*Instructions to follow*.
From the Towards AGI course schedule below, copy out word for word the passage between "Topic: Overview of" and "Sept 15, 3:30-5:30pm)", inclusive.

*Page text*.
------------------------------------

Towards AGI - Schedule

Schedule

Topics & Papers

Paper presentations and projects: schedule & sign up sheet

Deadlines:
Oct 6 - Project proposal submission due

Dec 5, 2025, at 11:59 PM - Final project submission due
Poster Session is on Monday, November 24th, 2 pm - 5 pm

Class 1 (Wed, Sept 3, 3:30-5:30pm)

Lecturer: Irina Rish

Topic: Intro and Overview: A brief history of AI at Scale (slides, video)

Papers: The Bitter Lesson, GPT-3 paper: Language Models are Few-Shot Learners

Class 2 (Mon, Sept 8, 3:30-5:30pm)

Lecturer: Irina Rish

Topic: Intro and Overview: Continual Learning at Scale (slides, video)

Class 3 (Wed, Sept 10, 3:30-5:30pm)

Lecturer: Irina Rish

Topic: Overview of Papers to Present and Some Projects Topics (video-part1, video-part2 )

Class materials: some of the previous Topics & Papers (focus on: Continual Learning at Scale, Alignment and Safety, Emergence, Phase Transitions and Stat Physics of ML), Some previous large-scale projects, Towards Time_Series Foundation Models

Class 4 (Mon, Sept 15, 3:30-5:30pm)

Part 1: Lecturers: Alireza Dehghanpour Farashah and Aditi Khandelwal

Topic: Scaling Laws for Neural Language Models (slides, video)

Also covered: Training Compute-Optimal Large Language Models (Chinchilla Explained: video), Emergent Abilities of Large Language Models, Are emergent abilities of LLMs a Mirage? Additional materials: Neural Scaling Laws and GPT-3 (video); a nice overview of the history of scaling laws: Scaling Laws for LLMs: from GPT-3 to o3

Part 2: Lecturer: Hiroki Naganuma

Topic: An Empirical Model of Large-Batch Training (slides, video)

------------------------------------

*Given data*.
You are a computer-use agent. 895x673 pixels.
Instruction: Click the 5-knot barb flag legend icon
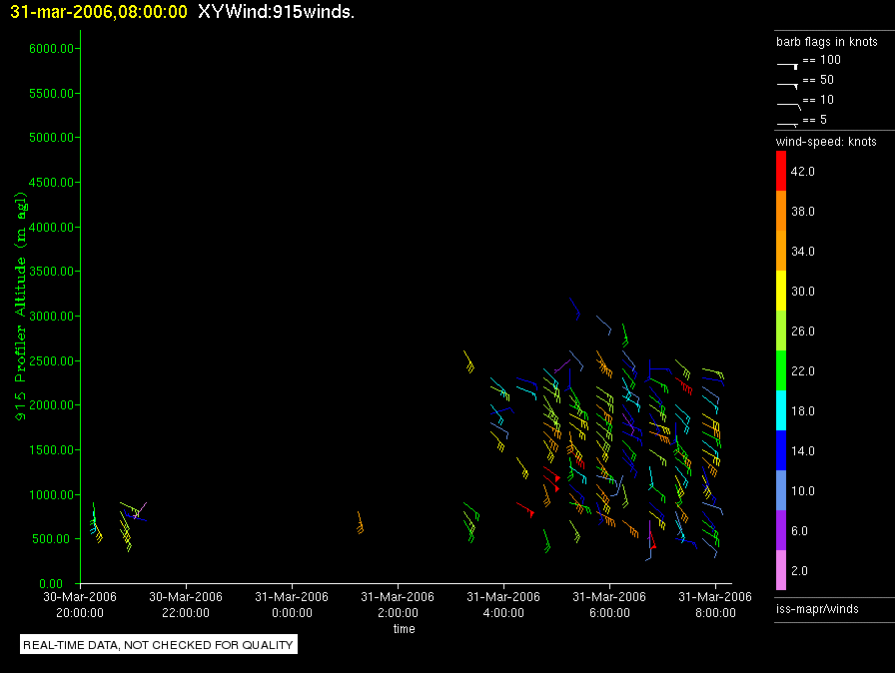(x=788, y=123)
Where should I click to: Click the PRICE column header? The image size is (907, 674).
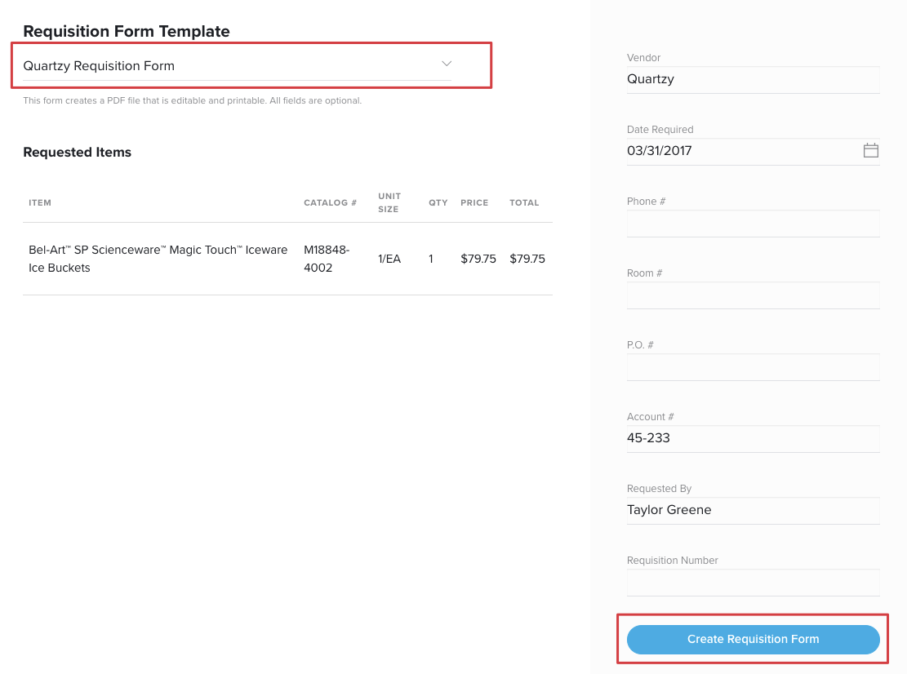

------------------------------------

*Answer below*.
Topic: Overview of Papers to Present and Some Projects Topics (video-part1, video-part2 )

Class materials: some of the previous Topics & Papers (focus on: Continual Learning at Scale, Alignment and Safety, Emergence, Phase Transitions and Stat Physics of ML), Some previous large-scale projects, Towards Time_Series Foundation Models

Class 4 (Mon, Sept 15, 3:30-5:30pm)